Peritoneal dialysis reduced the concentration of glutamate in a group of experimental rats, suggesting that this intervention may decrease the amount of brain damage caused by ischemic strokes in humans. These study findings were published online Sept. 3 in The Journal of Clinical Investigation.
Researchers in Spain gave rats a permanent middle cerebral artery occlusion (pMCAO) and noted that the plasma concentration of glutamate increased 4.5 and 5.5 hours after ischemia. One day later, they observed a cerebral infarct of 23.3 percent.
Performing peritoneal dialysis 2.5 hours after pMCAO significantly mitigated the glutamate increase caused by ischemia and was also associated with a significant decrease in the size of the infarct, which diminished to 12.1 percent.
In another group of rats whose middle cerebral arteries were exposed but not blocked, there were no changes in plasma glutamate concentrate and no cerebral infarct.
“These data indicate that by decreasing the glutamate concentration in the blood, peritoneal dialysis effectively promotes brain-to-blood glutamate efflux, minimizing the ischemic increase in extracellular glutamate and the resulting tissue damage,” wrote the researchers, led by Maria del Carmen Godino of Universidad Complutense in Madrid, Spain.
To determine whether the rescued tissue was still viable, they performed blood oxygenation level-dependent (BOLD) functional magnetic resonance imaging (fMRI) 14 days after the infarct in the rats who underwent dialysis and the rats who did not. Testing revealed that the tissue was functional.

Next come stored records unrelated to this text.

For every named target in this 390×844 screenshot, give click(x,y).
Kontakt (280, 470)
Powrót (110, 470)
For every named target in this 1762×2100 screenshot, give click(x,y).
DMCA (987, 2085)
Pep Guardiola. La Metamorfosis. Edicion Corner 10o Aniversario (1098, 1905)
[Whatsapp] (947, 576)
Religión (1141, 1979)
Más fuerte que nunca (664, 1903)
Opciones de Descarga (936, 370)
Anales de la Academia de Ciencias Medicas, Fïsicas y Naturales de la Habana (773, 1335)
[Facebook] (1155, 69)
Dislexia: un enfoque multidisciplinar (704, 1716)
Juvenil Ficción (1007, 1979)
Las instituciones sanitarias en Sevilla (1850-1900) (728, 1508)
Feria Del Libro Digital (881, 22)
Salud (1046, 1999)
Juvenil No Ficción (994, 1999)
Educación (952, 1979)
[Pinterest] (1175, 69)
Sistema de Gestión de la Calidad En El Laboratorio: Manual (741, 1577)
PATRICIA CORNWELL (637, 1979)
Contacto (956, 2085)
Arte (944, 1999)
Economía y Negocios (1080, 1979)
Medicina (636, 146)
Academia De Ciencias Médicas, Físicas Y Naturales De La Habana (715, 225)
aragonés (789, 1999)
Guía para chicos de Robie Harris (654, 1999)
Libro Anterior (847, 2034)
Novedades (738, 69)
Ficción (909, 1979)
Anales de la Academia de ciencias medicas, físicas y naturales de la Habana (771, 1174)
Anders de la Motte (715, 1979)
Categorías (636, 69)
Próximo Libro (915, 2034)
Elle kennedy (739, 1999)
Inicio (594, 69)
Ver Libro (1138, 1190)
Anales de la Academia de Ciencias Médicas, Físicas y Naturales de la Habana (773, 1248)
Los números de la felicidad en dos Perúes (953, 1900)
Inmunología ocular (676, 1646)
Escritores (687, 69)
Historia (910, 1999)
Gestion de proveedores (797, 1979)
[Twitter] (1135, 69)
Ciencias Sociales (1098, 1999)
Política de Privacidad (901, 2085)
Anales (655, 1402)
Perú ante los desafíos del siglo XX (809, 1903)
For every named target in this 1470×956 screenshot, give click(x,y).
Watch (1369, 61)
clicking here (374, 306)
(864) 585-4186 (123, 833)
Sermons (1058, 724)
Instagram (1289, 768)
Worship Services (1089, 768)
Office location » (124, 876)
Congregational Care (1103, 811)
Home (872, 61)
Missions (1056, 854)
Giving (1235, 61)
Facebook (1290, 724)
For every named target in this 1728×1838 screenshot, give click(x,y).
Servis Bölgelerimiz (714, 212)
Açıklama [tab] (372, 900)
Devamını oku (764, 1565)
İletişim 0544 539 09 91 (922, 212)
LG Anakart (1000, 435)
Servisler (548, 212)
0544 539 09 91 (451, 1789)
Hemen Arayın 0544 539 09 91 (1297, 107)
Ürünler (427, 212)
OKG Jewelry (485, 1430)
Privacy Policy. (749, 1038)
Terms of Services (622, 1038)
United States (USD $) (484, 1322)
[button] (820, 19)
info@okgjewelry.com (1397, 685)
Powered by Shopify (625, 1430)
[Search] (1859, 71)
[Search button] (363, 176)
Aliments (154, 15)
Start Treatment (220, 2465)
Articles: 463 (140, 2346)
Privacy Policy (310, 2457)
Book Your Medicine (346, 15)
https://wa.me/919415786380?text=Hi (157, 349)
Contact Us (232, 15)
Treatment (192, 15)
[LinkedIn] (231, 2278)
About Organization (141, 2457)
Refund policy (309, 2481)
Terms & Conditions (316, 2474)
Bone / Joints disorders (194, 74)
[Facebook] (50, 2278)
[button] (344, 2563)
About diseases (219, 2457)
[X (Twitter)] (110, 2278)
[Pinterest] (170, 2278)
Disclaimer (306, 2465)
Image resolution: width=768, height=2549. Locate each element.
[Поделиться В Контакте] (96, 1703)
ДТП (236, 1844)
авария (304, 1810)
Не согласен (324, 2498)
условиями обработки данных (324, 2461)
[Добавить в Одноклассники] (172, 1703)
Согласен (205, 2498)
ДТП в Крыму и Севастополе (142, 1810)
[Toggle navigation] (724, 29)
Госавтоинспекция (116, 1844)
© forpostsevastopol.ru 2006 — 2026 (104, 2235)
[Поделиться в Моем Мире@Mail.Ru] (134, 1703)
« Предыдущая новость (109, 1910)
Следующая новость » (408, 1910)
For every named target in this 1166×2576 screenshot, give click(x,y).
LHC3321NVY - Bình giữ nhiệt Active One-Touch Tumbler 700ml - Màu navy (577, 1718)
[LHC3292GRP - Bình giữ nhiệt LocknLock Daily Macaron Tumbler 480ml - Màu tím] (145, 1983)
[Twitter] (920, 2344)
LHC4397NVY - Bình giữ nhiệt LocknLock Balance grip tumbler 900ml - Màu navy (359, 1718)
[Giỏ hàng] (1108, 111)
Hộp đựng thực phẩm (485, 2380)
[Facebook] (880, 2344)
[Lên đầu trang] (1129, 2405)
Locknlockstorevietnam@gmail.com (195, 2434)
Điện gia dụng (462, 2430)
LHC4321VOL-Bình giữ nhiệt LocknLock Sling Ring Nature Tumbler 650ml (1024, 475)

“Taken together, our results indicate that the functional deficit produced by ischemic insult can be partially prevented by peritoneal dialysis,” they wrote.
Peritoneal dialysis, they argued, offers several advantages over drugs given after a stroke, such as recombinant tissue plasminogen activator (rtPA). Dialysis is quicker, can be used in both thrombotic and hemorrhagic strokes and is a procedure that many health professionals already know how to implement.
“Nonetheless, preclinical work is needed in order to prove that peritoneal dialysis is also effective and safe in aged and/or comorbid animals, reflecting the clinical situation, and clinical trials are required to demonstrate the efficacy of peritoneal dialysis in acute ischemic stroke and other brain pathologies,” the authors concluded.